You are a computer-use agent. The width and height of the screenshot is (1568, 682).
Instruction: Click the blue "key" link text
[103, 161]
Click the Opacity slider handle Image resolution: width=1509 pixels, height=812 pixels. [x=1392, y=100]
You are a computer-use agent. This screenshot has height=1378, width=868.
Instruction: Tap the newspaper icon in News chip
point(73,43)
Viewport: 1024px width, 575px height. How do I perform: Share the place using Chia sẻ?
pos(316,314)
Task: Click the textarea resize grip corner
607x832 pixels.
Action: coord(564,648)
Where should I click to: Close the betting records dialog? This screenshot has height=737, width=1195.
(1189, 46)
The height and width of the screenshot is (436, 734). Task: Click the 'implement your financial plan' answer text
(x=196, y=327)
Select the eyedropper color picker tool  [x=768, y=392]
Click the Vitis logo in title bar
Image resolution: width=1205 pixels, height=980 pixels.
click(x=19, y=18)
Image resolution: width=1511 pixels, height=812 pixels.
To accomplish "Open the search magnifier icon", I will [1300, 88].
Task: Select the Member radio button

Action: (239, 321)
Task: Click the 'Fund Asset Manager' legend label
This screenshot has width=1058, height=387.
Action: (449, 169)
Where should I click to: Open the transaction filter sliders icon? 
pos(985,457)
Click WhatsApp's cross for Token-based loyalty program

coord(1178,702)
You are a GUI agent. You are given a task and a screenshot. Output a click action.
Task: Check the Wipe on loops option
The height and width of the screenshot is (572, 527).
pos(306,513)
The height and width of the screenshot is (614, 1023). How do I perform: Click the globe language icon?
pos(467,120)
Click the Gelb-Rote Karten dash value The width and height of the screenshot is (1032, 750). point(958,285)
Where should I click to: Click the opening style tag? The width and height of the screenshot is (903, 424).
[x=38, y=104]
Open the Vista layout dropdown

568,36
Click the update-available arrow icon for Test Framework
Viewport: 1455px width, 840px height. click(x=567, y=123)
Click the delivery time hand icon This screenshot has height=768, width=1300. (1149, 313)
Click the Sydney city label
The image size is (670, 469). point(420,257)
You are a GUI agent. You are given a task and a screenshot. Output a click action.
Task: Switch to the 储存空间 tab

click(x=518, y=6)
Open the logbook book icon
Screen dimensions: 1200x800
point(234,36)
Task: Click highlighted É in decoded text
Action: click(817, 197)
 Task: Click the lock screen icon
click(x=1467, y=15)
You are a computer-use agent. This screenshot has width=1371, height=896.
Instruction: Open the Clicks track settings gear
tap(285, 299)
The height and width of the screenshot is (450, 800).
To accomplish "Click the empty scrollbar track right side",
◆ ◆ ◆
What to produce
Reproduce each of the items above verbatim, preserving every line as it stands.

Exercise output
You are a computer-use agent. The width and height of the screenshot is (1568, 682).
Instruction: Click the blue "key" link text
[103, 161]
Click the Opacity slider handle Image resolution: width=1509 pixels, height=812 pixels. [x=1392, y=100]
You are a computer-use agent. This screenshot has height=1378, width=868.
Instruction: Tap the newspaper icon in News chip
point(73,43)
Viewport: 1024px width, 575px height. How do I perform: Share the place using Chia sẻ?
pos(316,314)
Task: Click the textarea resize grip corner
607x832 pixels.
Action: coord(564,648)
Where should I click to: Close the betting records dialog? This screenshot has height=737, width=1195.
(1189, 46)
The height and width of the screenshot is (436, 734). Task: Click the 'implement your financial plan' answer text
(x=196, y=327)
Select the eyedropper color picker tool  [x=768, y=392]
Click the Vitis logo in title bar
Image resolution: width=1205 pixels, height=980 pixels.
click(x=19, y=18)
Image resolution: width=1511 pixels, height=812 pixels.
To accomplish "Open the search magnifier icon", I will [1300, 88].
Task: Select the Member radio button

Action: (239, 321)
Task: Click the 'Fund Asset Manager' legend label
This screenshot has width=1058, height=387.
Action: (449, 169)
Where should I click to: Open the transaction filter sliders icon? 
pos(985,457)
Click WhatsApp's cross for Token-based loyalty program

coord(1178,702)
You are a GUI agent. You are given a task and a screenshot. Output a click action.
Task: Check the Wipe on loops option
The height and width of the screenshot is (572, 527).
pos(306,513)
The height and width of the screenshot is (614, 1023). How do I perform: Click the globe language icon?
pos(467,120)
Click the Gelb-Rote Karten dash value The width and height of the screenshot is (1032, 750). point(958,285)
Where should I click to: Click the opening style tag? The width and height of the screenshot is (903, 424).
[x=38, y=104]
Open the Vista layout dropdown

568,36
Click the update-available arrow icon for Test Framework
Viewport: 1455px width, 840px height. click(x=567, y=123)
Click the delivery time hand icon This screenshot has height=768, width=1300. (1149, 313)
Click the Sydney city label
The image size is (670, 469). point(420,257)
You are a GUI agent. You are given a task and a screenshot. Output a click action.
Task: Switch to the 储存空间 tab

click(x=518, y=6)
Open the logbook book icon
Screen dimensions: 1200x800
point(234,36)
Task: Click highlighted É in decoded text
Action: click(817, 197)
 Task: Click the lock screen icon
click(x=1467, y=15)
You are a computer-use agent. This screenshot has width=1371, height=896.
Instruction: Open the Clicks track settings gear
tap(285, 299)
The height and width of the screenshot is (450, 800).
To accomplish "Click the empty scrollbar track right side",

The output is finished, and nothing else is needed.